My grandfather found three of them. I still have two of the ones he found. This morning I found a Japanese glass float of the kind called a “rolling pin.”
It was pure chance. It always is. We went out this morning intending a quick walk. We were halfway home and Gary was anxious for his breakfast but I was determined to gather plastic bottle caps and poly-styrene foam anyway. I had turned back for a blue plastic bottle cap when I saw it. I knew, just knew. It was covered with sea growth and I still knew it was glass. the narrow necks at each end would have accommodated ropes in nets that might have been strung for miles in the ocean.
We have many floats, a couple of them still in their rope nets and they used to hang outside the front door before we remodeled. Gary has found many floats, including really large round floats the size of volleyballs. I have found two small round floats the size of oranges and a large, cracked float. That last one is only two millimeters thick in the spot where it’s broken. Wikipedia says the Norwegians are the first to use glass floats in the early 1840s, but in our ocean, beginning in 1910, “recycled glass, especially old sake bottles in Japan, was typically used and air bubbles/imperfections in the glass are a result of the rapid recycling process.”
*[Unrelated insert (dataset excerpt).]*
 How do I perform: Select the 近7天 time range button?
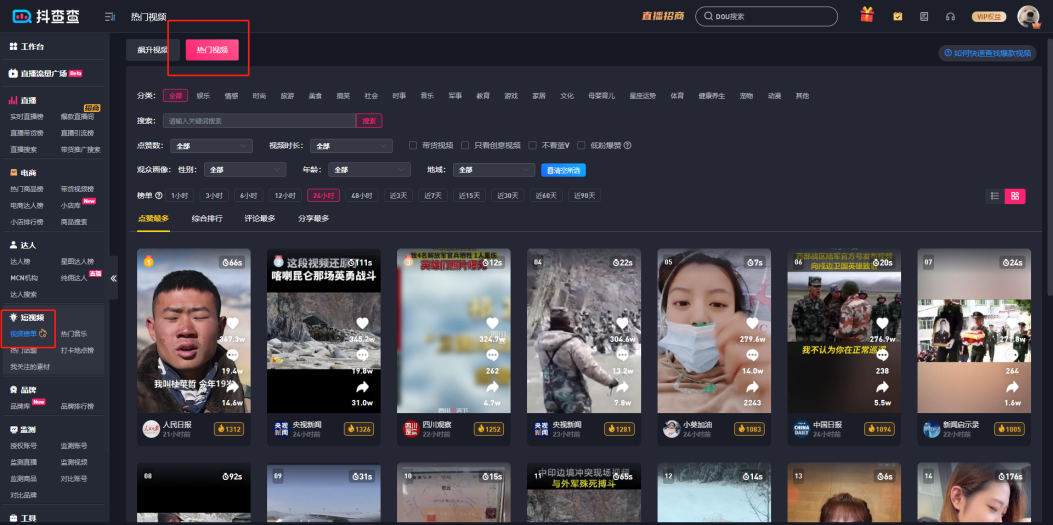[432, 196]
It didn’t look like much on the beach but to us, a glass float is a huge find. It’s been years since either of us found one on the beach. These days the floats are plastic. We’re finding those too. Bell-shaped floats in white and orange. The round ones are usually black with loops on opposite sides or a pair on one side. I hauled home a huge lime green one the other day loaded down with gooseneck barnacles.
These too are from very far away and a long time ago.